··· PAGE EXCERPT

By Mohamed El-Erian
FORTUNE -- In Happy Feet, one of my 9-year-old daughter's favorite movies a few years ago, a young penguin (Mumble) takes on the colony's wise elders and finds a way to solve his community's hunger problem. Curiosity and innovative thinking, together with conviction and persistence, enable him to overturn conventional wisdom and the active inertia that had solidified malaise and lost potential.
Over the last five years, central banks have stumbled into the role of wise elders for western economies -- not out of desire or choice, but out of necessity. Assessing a system that persistently failed to deliver jobs and growth, the Federal Reserve has led a growing number of central banks in anchoring a new reality; that of pursuing macroeconomic objectives by pursuing the trio of very low policy interest rates, aggressive forward policy guidance, and seemingly limitless use of the balance sheet to buy securities.
This approach has evolved into a North Star for the western central banking community. Today, they are even guiding institutions, such as the Bank of Japan and the European Central Bank, who had to overcome deeply entrenched resistance to an approach that my former PIMCO colleague, Paul McCulley, described as "responsible irresponsibility." It is also influencing policies in the emerging world.
As hard and as long as they try, central bankers have yet to deliver. Indeed, outcomes have persistently fallen short of their own declared expectations. In response, they have done more of the same (active inertia).
Similar to Happy Feet, the collective seems to have no problem believing in the wise elders even though results consistently disappoint.
Equity investors respond enthusiastically to every central bank action, investing even more at higher prices. Politicians outsource, believing that their economic governance responsibilities can be left to central bankers. Facing hyperactive institutions with printing presses in their basements, bond vigilantes have been subdued into following central banks.
It is possible that the collective belief in central bankers will be validated by cumulative economic healing, the engagement of healthy balance sheets, some exciting innovations, and a more constructive politics. I sure hopes this happens. But it is certainly not a certainty as monetary policy is insufficiently supported by other policy measures. Moreover, the longer the dependence on central banks, the greater the erosion in the eventual effectiveness of their hyperactive policy stance.
Fortunately, a few have stepped up to perform the brave role of Mumble.

······
··· LISTED RECORDS

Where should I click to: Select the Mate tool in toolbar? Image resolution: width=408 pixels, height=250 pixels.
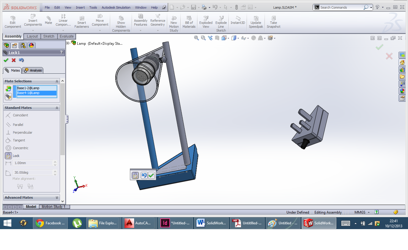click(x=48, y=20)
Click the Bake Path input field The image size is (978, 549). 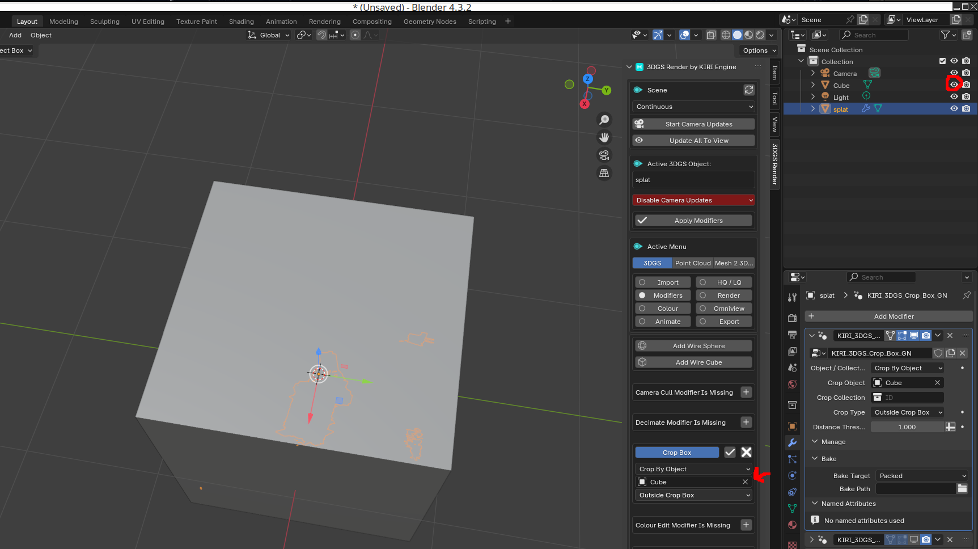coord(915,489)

······
··· LISTED RECORDS

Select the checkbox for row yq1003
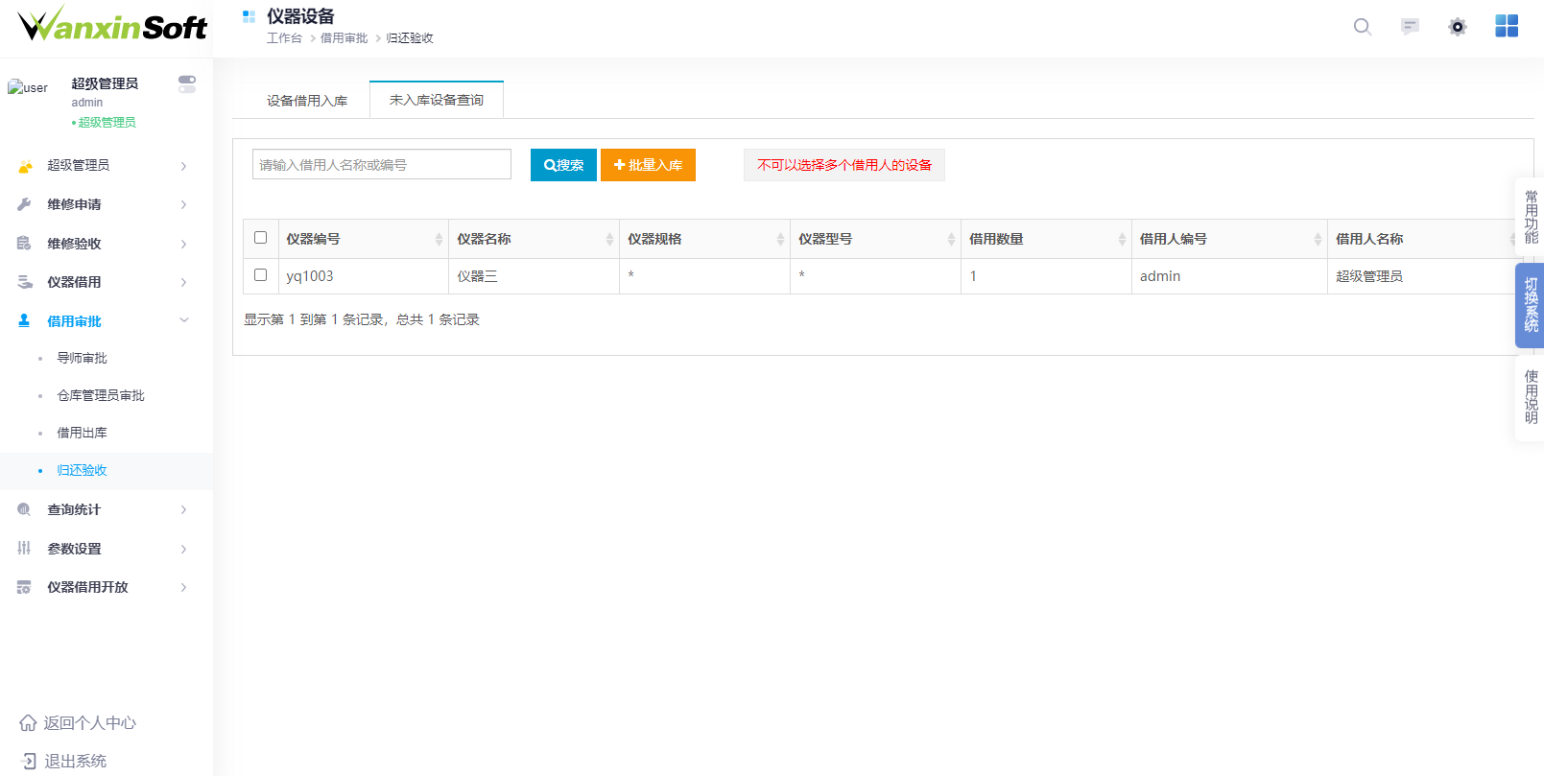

······

EXERCISE REQUIREMENTS:
Copy the central bank article word for word, from "This approach has" up to and including "results consistently disappoint.". Use only the central bank article, not the items.

ANSWER TO THE EXERCISE:
This approach has evolved into a North Star for the western central banking community. Today, they are even guiding institutions, such as the Bank of Japan and the European Central Bank, who had to overcome deeply entrenched resistance to an approach that my former PIMCO colleague, Paul McCulley, described as "responsible irresponsibility." It is also influencing policies in the emerging world.
As hard and as long as they try, central bankers have yet to deliver. Indeed, outcomes have persistently fallen short of their own declared expectations. In response, they have done more of the same (active inertia).
Similar to Happy Feet, the collective seems to have no problem believing in the wise elders even though results consistently disappoint.